新型コロナウイルスって?

風邪とどう違うの?

コロナウイルス

 コロナウイルスは元々ありふれた風邪を引き起こすウイルス。新型コロナウイルスでも半分の人は感染しても気づかなかったり、風邪の症状で終わったりすることが多い。けれども、一部の人では重い肺炎を起こし、時に命に関わる。

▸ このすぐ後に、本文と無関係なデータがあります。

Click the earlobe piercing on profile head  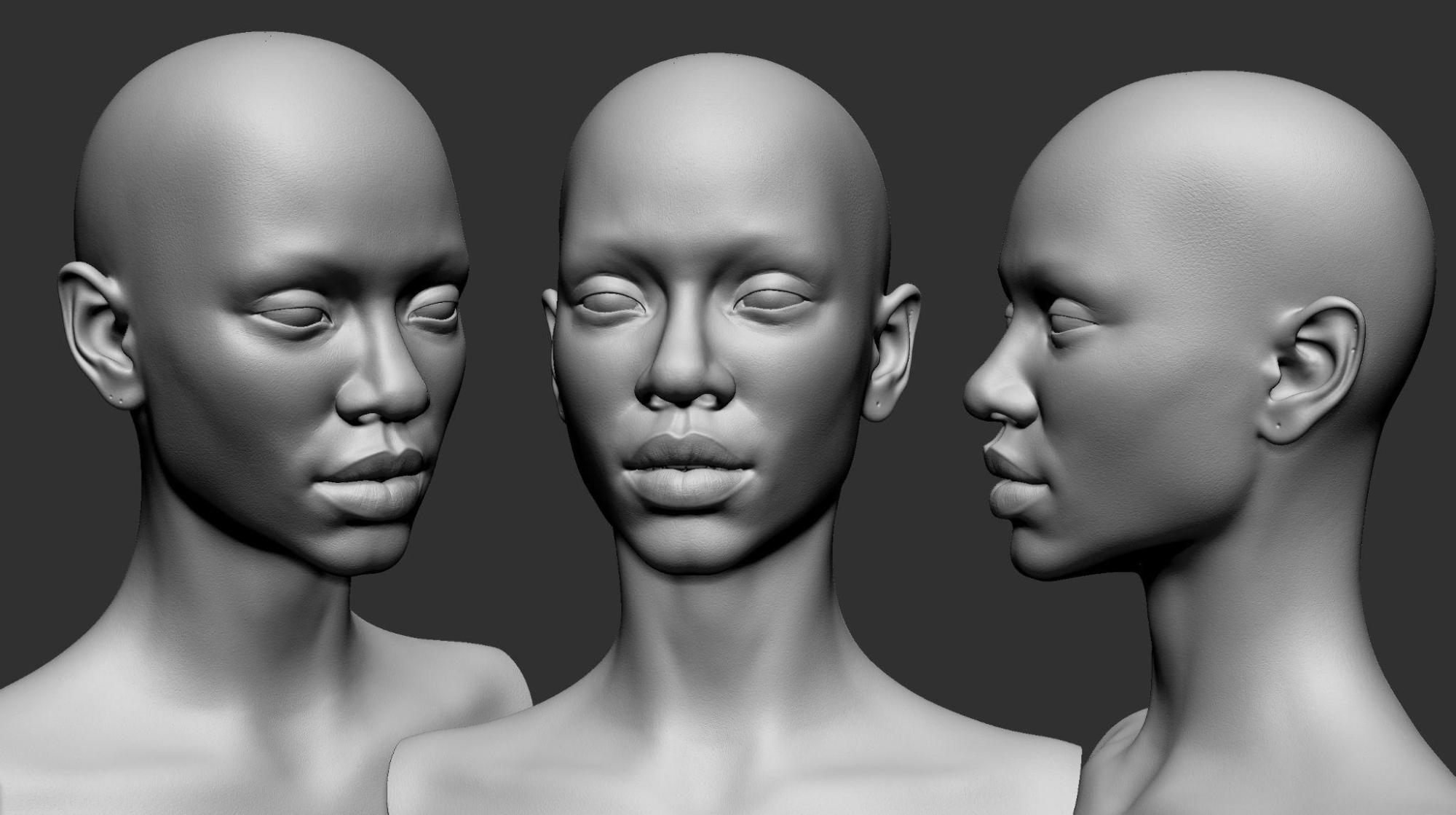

 風邪の場合、ウイルスは主に鼻の奥やのどで増え、症状もこの部分が目立つが、肺炎になると、呼吸器の奥へ広がり、呼吸が困難になる。新型コロナウイルスは、通常の風邪ウイルスよりも肺炎を起こしやすい傾向が分かってきた。治療と予防法の実現に向け、世界中で研究が急がれている。

ウイルスの感染力は?

    • 新型
      コロナウイルス

      致死率

      4.5%

      (2020/3/25現在)

    • 死者

      18,440

      感染者

      414,179

    • SARS

      致死率

      9.6%

      (2003年に終息宣言)

    • 死者

      774

      感染者

      8,098

    • MERS

      致死率

      34.4%

      (2019年11月現在)

    • 死者

      858

      感染者

      2,494

出典:WHO、国立感染症研究所

 2019年12月に中国湖北省で最初の感染者が出て、3月上旬には世界で10万人を超えた。ウイルスが感染する力は、一人の感染者が何人にうつすか、その人数で表される。世界保健機関(WHO)は現時点で、1.4~2.5人とみている。インフルエンザは約2人なので、これと同じ程度といえる。だが、感染の広がりは環境や衛生状況でも大きく変わる。清潔な状態を保ち、濃厚接触を避けることで感染リスクは下げられる。

感染力の比較
出典:WHO、厚生労働省

症状の重さは?

症状の経過

 感染がわかった人の5割は軽い風邪か、ほぼ無症状で終わる。3割は、発熱などでつらい状態になるが、入院までには至らない。残る2割が、悪化して入院が必要になる。人工呼吸器など集中治療が必要になる重症者は、5%程度とみられている。

どんな経路で感染するの?

感染経路

 主な感染経路は、せきやくしゃみから出たしぶきを吸い込む「飛沫感染」と、ウイルスがついた手すりなどを握り、その手で口や鼻、目を触りウイルスが体内に入る「接触感染」の二つ。

「濃厚接触」って?

濃厚接触

 濃厚接触の英語は「close contact」で、「近い」「密接な」接触を指す。具体的には、感染者や感染が疑われる人との同居や、車内や航空機内で長時間一緒にいること、会話が出来る距離(2m以内)で一緒に過ごす場合などを指す。職場や宴会で、近い距離で長時間過ごすと濃厚接触となりうる。

ウイルスはどれくらい生きている?

 WHOは、新型コロナウイルスは外で「数時間から最大数日間」生きるとしている。米国立衛生研究所(NIH)の報告によると、エアロゾル(飛沫)で3時間、段ボールの表面で24時間、ステンレスの上では2、3日生きることもある。他の研究では、一般的な風邪の症状を起こすコロナウイルスは3時間、インフルエンザウイルスは1~2日、重症急性呼吸器症候群(SARS)のウイルスは3~4日などと報告されている。